Both the president and his aides have portrayed the recent firings of top officials, notably that of Ivan Bakanov, former head of the State Security Service, in July 2022, as proof of their efforts to crack down on corruption.

Security officials say the current investigation dates back to August 2022, when officials signed a contract for artillery shells worth 1.5 billion hryvnias (€36 million) with arms firm Lviv Arsenal.

Mr Zelensky delivered his speech at Davos (AP)
Mr Zelensky delivered his speech at Davos (AP)

After receiving payment, company employees were supposed to transfer the funds to a business registered abroad, which would then deliver the ammunition to Ukraine.

However, the goods were never delivered and the money was instead sent to various accounts in Ukraine and the Balkans, investigators said.

Ukraine’s prosecutor general says the funds have since been seized and will be returned to the country’s defence budget.

Meanwhile, three civilians, including a teenage boy, were wounded in an overnight Russian strike in the Donetsk oblast, according to the office of Ukraine’s prosecutor general.

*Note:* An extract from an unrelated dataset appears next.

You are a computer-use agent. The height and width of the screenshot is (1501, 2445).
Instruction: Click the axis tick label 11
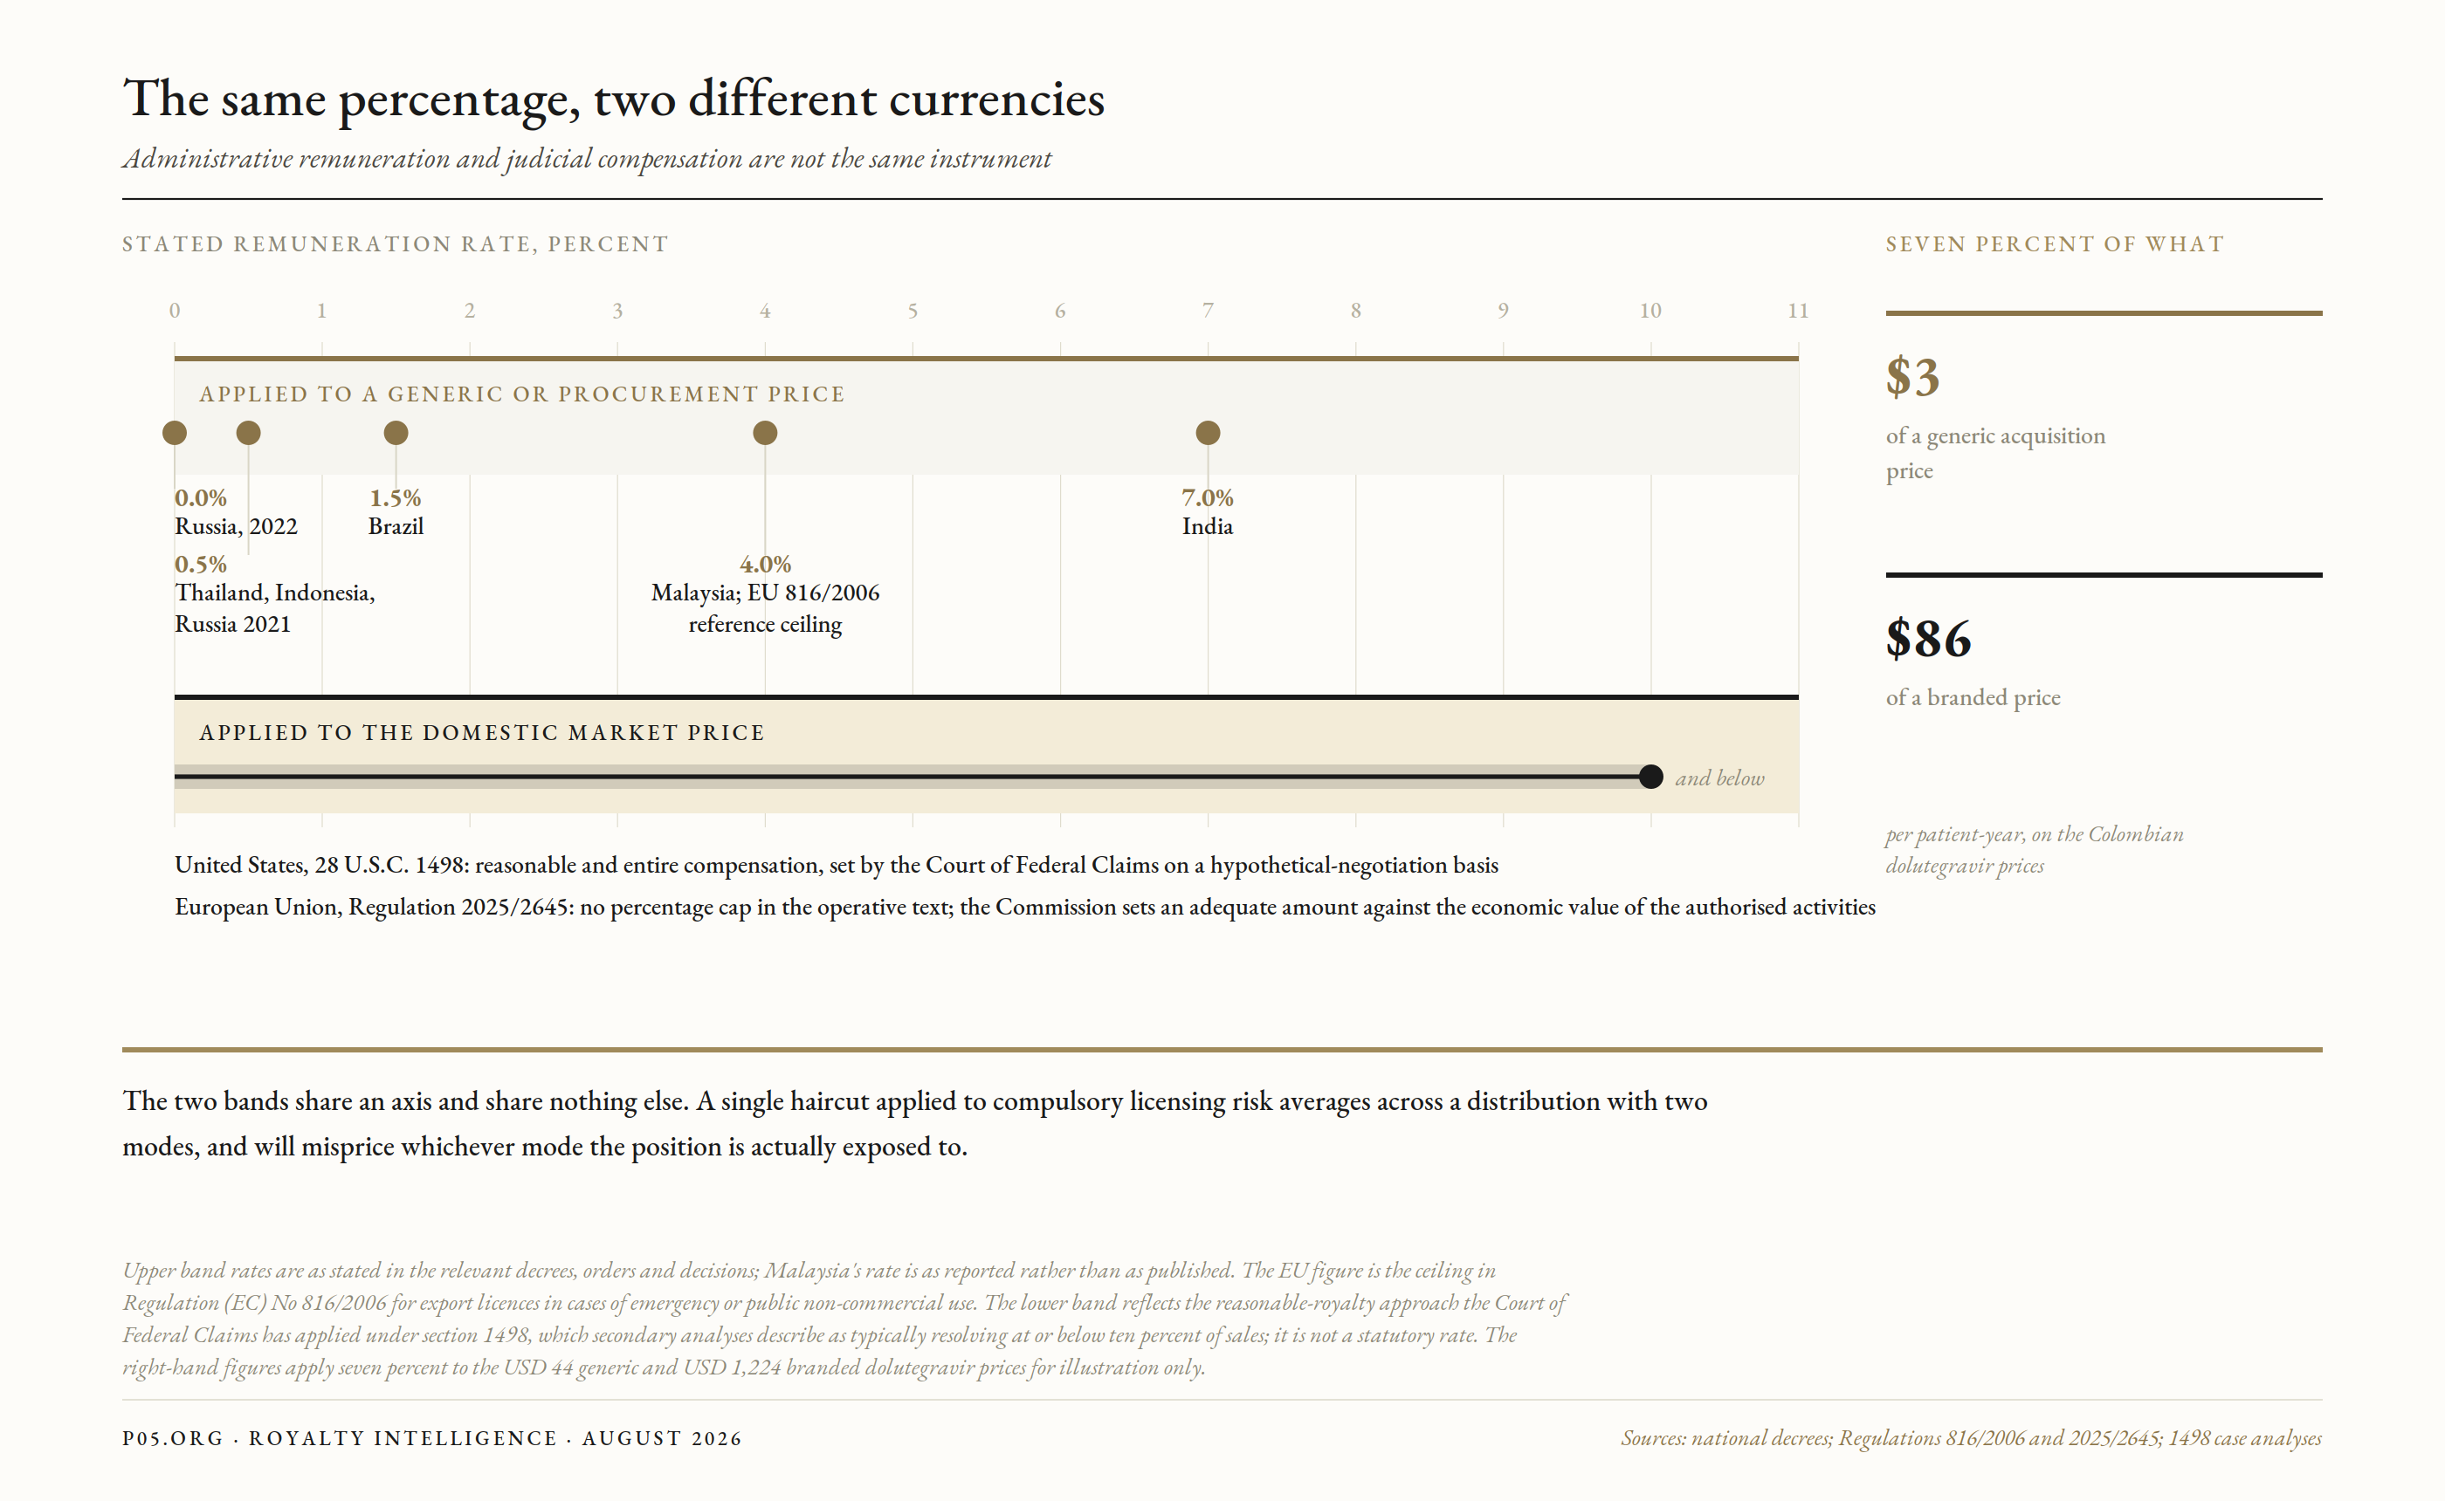pos(1798,311)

Russian troops launched a rocket attack on a residential area in the city of Myrnograd at about 1.30am, injuring a 15-year-old boy and a 35-year-old man in their own homes. A 30-year-old resident of a neighbouring house sustained a brain injury. The attack damaged 14 apartment buildings and educational institutions and nine cars.

Russian forces launched three missiles, eight drone strikes and 82 shellings on Ukrainian troops and civilian infrastructure over the past day, the general staff of the Ukrainian armed forces said in its morning briefing on Sunday.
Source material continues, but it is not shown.